The core state and event interfaces in Circuit are CircuitUiState and CircuitUiEvent. All state and event types should implement/extend these marker interfaces.

Presenters are simple functions that determine and return composable states. UIs are simple functions that render states. Uis can emit events via eventSink properties in state classes, which presenters then handle. These are the core building blocks!

States should be @Stable; events should be @Immutable.

Wait, event callbacks in state types?

Yep! This may feel like a departure from how you’ve written UDF patterns in the past, but we really like it. We tried different patterns before with event Flows and having Circuit internals manage these for you, but we found they came with tradeoffs and friction points that we could avoid by just treating event emissions as another aspect of state. The end result is a tidier structure of state + event flows.

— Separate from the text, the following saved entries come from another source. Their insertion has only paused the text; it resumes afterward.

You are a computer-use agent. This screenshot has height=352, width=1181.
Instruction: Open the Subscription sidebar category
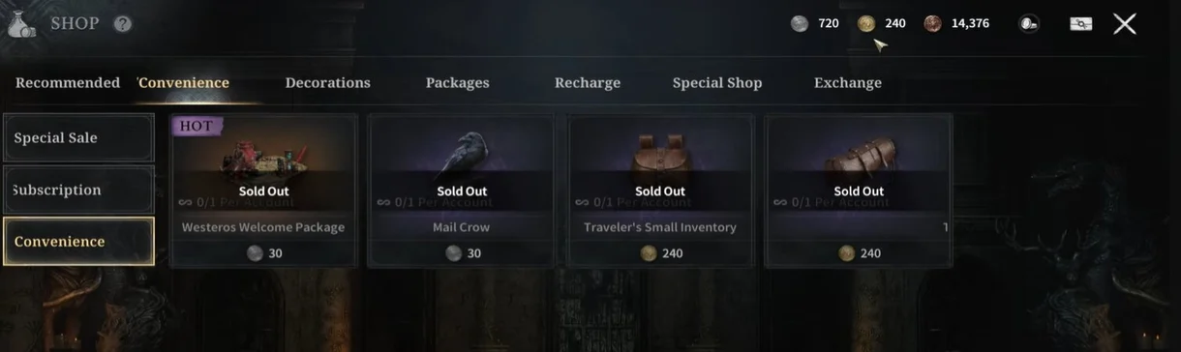click(x=78, y=191)
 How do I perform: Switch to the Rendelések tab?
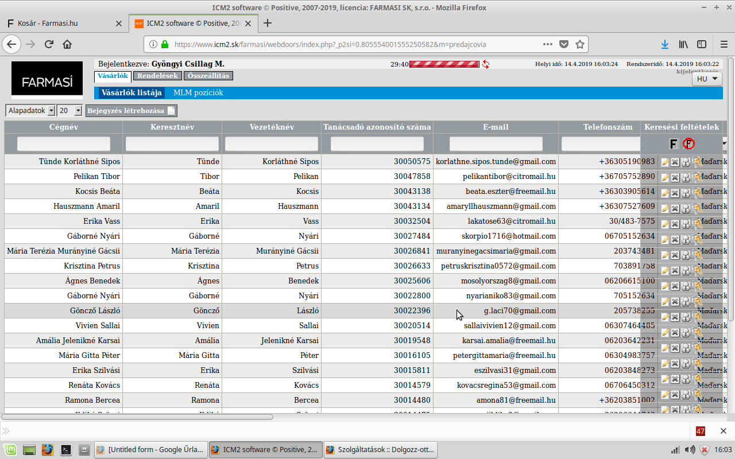158,76
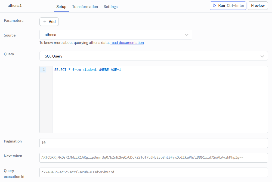Viewport: 272px width, 182px height.
Task: Go to the Settings tab
Action: tap(110, 7)
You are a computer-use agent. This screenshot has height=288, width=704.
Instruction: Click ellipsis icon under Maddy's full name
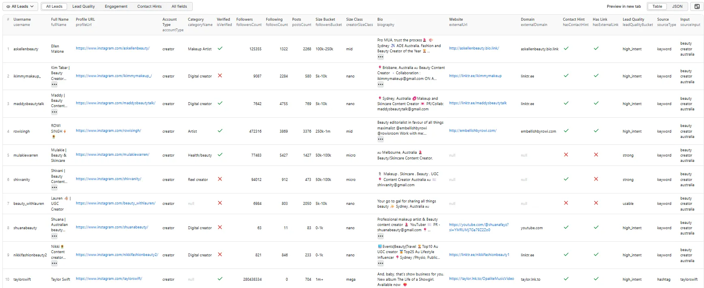(x=54, y=112)
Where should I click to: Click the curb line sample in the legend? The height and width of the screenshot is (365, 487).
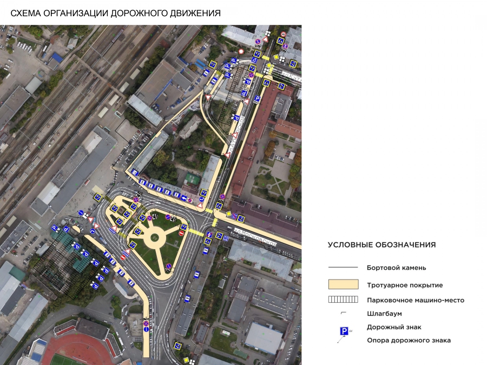pos(343,267)
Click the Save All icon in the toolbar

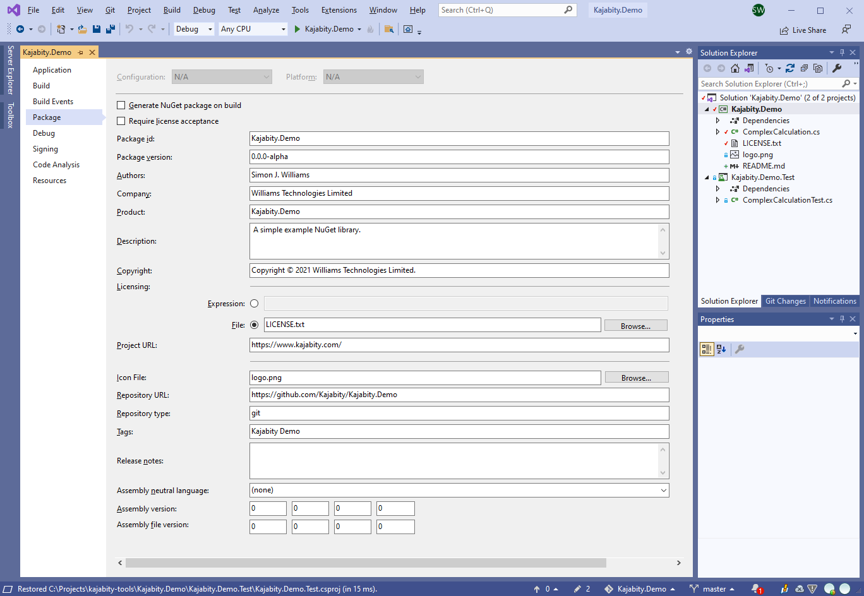click(111, 29)
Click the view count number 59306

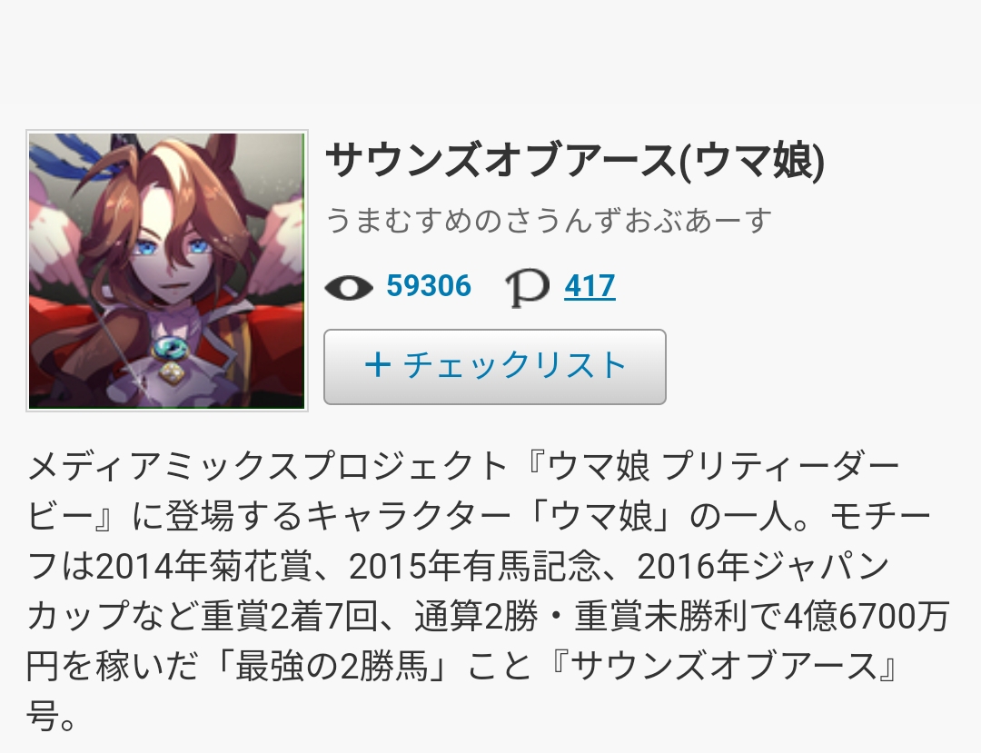tap(429, 286)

  • Simpler cognitive overheads due to not always using Flow for events, which comes with caveats in compose (wrapping operators in remember calls, pipelining nested event flows, etc)
  • Simple event-less UIs – state just doesn’t have an event sink.
  • Simpler testing – no manual event flow needed. You end up writing more realistic tests where you tick along your presenter by emitting with its returned states directly.
  • Different state types can have different event handling (e.g. Click may not make sense for Loading states).
  • No internal ceremony around setting up a Channel and multicasting event streams.
  • No risk of dropping events (unlike Flow).


Currently, while functions are treated as implicitly Stable by the compose compiler, they’re not skippable when they’re non-composable Unit-returning lambdas with equal-but-unstable captures. This may change though, and would be another free benefit for this case.

A longer-form writeup can be found in this PR.